▸ Description of the task: Put every line of the material below into a Markdown table with the columns Row and Line, numbering the rows and leaving out blank lines.

▸ Records for processing:
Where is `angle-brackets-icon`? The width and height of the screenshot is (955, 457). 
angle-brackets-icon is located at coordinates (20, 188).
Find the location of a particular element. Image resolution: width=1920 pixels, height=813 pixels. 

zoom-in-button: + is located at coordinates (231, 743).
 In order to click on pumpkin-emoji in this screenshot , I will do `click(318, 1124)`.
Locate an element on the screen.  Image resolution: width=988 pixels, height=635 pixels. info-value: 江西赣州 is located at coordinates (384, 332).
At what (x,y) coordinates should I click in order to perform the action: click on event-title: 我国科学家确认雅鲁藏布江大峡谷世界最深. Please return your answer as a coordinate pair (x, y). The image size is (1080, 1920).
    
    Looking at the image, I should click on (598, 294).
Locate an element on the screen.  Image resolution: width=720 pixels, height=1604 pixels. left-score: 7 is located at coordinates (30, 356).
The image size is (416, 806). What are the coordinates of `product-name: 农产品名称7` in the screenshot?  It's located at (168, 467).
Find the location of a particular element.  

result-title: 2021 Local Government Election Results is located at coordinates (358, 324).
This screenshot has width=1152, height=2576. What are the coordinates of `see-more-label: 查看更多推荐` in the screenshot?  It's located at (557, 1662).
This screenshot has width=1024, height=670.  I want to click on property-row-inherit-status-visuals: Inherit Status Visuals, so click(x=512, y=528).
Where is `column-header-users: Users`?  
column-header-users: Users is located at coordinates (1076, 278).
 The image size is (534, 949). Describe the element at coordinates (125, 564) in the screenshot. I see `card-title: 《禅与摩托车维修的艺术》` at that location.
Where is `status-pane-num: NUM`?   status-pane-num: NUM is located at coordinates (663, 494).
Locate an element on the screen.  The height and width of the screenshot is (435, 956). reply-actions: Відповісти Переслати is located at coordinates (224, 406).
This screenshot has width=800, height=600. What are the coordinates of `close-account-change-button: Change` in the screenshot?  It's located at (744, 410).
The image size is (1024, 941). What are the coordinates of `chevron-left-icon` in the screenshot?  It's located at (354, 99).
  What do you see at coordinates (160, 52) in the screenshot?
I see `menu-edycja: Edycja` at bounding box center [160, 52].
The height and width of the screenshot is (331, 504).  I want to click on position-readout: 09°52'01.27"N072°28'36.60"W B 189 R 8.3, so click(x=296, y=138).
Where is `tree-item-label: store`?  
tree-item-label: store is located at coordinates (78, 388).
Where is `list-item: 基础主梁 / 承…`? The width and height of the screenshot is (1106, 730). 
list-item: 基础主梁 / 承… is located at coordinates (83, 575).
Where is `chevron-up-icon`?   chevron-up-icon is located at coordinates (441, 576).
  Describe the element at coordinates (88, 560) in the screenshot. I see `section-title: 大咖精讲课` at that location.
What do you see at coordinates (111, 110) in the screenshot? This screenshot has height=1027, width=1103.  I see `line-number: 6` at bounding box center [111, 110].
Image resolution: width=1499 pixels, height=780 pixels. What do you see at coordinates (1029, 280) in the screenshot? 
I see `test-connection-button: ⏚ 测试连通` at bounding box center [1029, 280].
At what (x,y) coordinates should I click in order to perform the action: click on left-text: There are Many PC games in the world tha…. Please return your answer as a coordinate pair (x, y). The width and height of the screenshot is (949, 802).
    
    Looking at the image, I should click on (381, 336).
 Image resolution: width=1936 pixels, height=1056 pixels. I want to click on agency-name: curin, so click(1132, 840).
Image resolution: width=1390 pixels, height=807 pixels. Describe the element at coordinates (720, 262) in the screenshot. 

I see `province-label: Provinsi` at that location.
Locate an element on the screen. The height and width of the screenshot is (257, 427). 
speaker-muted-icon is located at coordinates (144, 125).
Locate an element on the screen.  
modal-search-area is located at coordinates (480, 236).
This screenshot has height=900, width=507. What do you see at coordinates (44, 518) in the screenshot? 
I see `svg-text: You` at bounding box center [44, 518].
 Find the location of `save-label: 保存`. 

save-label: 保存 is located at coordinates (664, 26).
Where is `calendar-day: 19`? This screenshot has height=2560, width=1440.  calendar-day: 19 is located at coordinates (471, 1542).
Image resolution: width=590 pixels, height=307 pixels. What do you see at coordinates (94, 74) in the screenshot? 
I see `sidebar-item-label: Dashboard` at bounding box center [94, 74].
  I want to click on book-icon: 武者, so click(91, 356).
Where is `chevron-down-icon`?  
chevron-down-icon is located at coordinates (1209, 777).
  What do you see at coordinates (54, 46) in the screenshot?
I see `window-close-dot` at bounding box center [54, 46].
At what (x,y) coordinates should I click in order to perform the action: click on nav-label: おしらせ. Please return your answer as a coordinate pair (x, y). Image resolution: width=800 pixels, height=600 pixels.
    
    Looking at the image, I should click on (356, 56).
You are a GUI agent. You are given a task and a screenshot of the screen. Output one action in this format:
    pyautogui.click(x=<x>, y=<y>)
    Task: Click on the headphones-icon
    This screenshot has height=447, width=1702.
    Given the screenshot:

▸ Output:
| Row | Line |
|---|---|
| 1 | Where is `angle-brackets-icon`? The width and height of the screenshot is (955, 457).  |
| 2 | angle-brackets-icon is located at coordinates (20, 188). |
| 3 | Find the location of a particular element. Image resolution: width=1920 pixels, height=813 pixels.  |
| 4 | zoom-in-button: + is located at coordinates (231, 743). |
| 5 |  In order to click on pumpkin-emoji in this screenshot , I will do `click(318, 1124)`. |
| 6 | Locate an element on the screen.  Image resolution: width=988 pixels, height=635 pixels. info-value: 江西赣州 is located at coordinates (384, 332). |
| 7 | At what (x,y) coordinates should I click in order to perform the action: click on event-title: 我国科学家确认雅鲁藏布江大峡谷世界最深. Please return your answer as a coordinate pair (x, y). The image size is (1080, 1920). |
| 8 |     Looking at the image, I should click on (598, 294). |
| 9 | Locate an element on the screen.  Image resolution: width=720 pixels, height=1604 pixels. left-score: 7 is located at coordinates (30, 356). |
| 10 | The image size is (416, 806). What are the coordinates of `product-name: 农产品名称7` in the screenshot?  It's located at (168, 467). |
| 11 | Find the location of a particular element.   |
| 12 | result-title: 2021 Local Government Election Results is located at coordinates (358, 324). |
| 13 | This screenshot has width=1152, height=2576. What are the coordinates of `see-more-label: 查看更多推荐` in the screenshot?  It's located at (557, 1662). |
| 14 | This screenshot has width=1024, height=670.  I want to click on property-row-inherit-status-visuals: Inherit Status Visuals, so click(x=512, y=528). |
| 15 | Where is `column-header-users: Users`?   |
| 16 | column-header-users: Users is located at coordinates (1076, 278). |
| 17 |  The image size is (534, 949). Describe the element at coordinates (125, 564) in the screenshot. I see `card-title: 《禅与摩托车维修的艺术》` at that location. |
| 18 | Where is `status-pane-num: NUM`?   status-pane-num: NUM is located at coordinates (663, 494). |
| 19 | Locate an element on the screen.  The height and width of the screenshot is (435, 956). reply-actions: Відповісти Переслати is located at coordinates (224, 406). |
| 20 | This screenshot has width=800, height=600. What are the coordinates of `close-account-change-button: Change` in the screenshot?  It's located at (744, 410). |
| 21 | The image size is (1024, 941). What are the coordinates of `chevron-left-icon` in the screenshot?  It's located at (354, 99). |
| 22 |   What do you see at coordinates (160, 52) in the screenshot? |
| 23 | I see `menu-edycja: Edycja` at bounding box center [160, 52]. |
| 24 | The height and width of the screenshot is (331, 504).  I want to click on position-readout: 09°52'01.27"N072°28'36.60"W B 189 R 8.3, so click(x=296, y=138). |
| 25 | Where is `tree-item-label: store`?   |
| 26 | tree-item-label: store is located at coordinates (78, 388). |
| 27 | Where is `list-item: 基础主梁 / 承…`? The width and height of the screenshot is (1106, 730).  |
| 28 | list-item: 基础主梁 / 承… is located at coordinates (83, 575). |
| 29 | Where is `chevron-up-icon`?   chevron-up-icon is located at coordinates (441, 576). |
| 30 |   Describe the element at coordinates (88, 560) in the screenshot. I see `section-title: 大咖精讲课` at that location. |
| 31 | What do you see at coordinates (111, 110) in the screenshot? This screenshot has height=1027, width=1103.  I see `line-number: 6` at bounding box center [111, 110]. |
| 32 | Image resolution: width=1499 pixels, height=780 pixels. What do you see at coordinates (1029, 280) in the screenshot?  |
| 33 | I see `test-connection-button: ⏚ 测试连通` at bounding box center [1029, 280]. |
| 34 | At what (x,y) coordinates should I click in order to perform the action: click on left-text: There are Many PC games in the world tha…. Please return your answer as a coordinate pair (x, y). The width and height of the screenshot is (949, 802). |
| 35 |     Looking at the image, I should click on (381, 336). |
| 36 |  Image resolution: width=1936 pixels, height=1056 pixels. I want to click on agency-name: curin, so click(1132, 840). |
| 37 | Image resolution: width=1390 pixels, height=807 pixels. Describe the element at coordinates (720, 262) in the screenshot.  |
| 38 | I see `province-label: Provinsi` at that location. |
| 39 | Locate an element on the screen. The height and width of the screenshot is (257, 427).  |
| 40 | speaker-muted-icon is located at coordinates (144, 125). |
| 41 | Locate an element on the screen.   |
| 42 | modal-search-area is located at coordinates (480, 236). |
| 43 | This screenshot has height=900, width=507. What do you see at coordinates (44, 518) in the screenshot?  |
| 44 | I see `svg-text: You` at bounding box center [44, 518]. |
| 45 |  Find the location of `save-label: 保存`.  |
| 46 | save-label: 保存 is located at coordinates (664, 26). |
| 47 | Where is `calendar-day: 19`? This screenshot has height=2560, width=1440.  calendar-day: 19 is located at coordinates (471, 1542). |
| 48 | Image resolution: width=590 pixels, height=307 pixels. What do you see at coordinates (94, 74) in the screenshot?  |
| 49 | I see `sidebar-item-label: Dashboard` at bounding box center [94, 74]. |
| 50 |   I want to click on book-icon: 武者, so click(91, 356). |
| 51 | Where is `chevron-down-icon`?   |
| 52 | chevron-down-icon is located at coordinates (1209, 777). |
| 53 |   What do you see at coordinates (54, 46) in the screenshot? |
| 54 | I see `window-close-dot` at bounding box center [54, 46]. |
| 55 | At what (x,y) coordinates should I click in order to perform the action: click on nav-label: おしらせ. Please return your answer as a coordinate pair (x, y). Image resolution: width=800 pixels, height=600 pixels. |
| 56 |     Looking at the image, I should click on (356, 56). |
| 57 | You are a GUI agent. You are given a task and a screenshot of the screen. Output one action in this format: |
| 58 |     pyautogui.click(x=<x>, y=<y>) |
| 59 |     Task: Click on the headphones-icon |
| 60 |     This screenshot has height=447, width=1702. |
| 61 |     Given the screenshot: |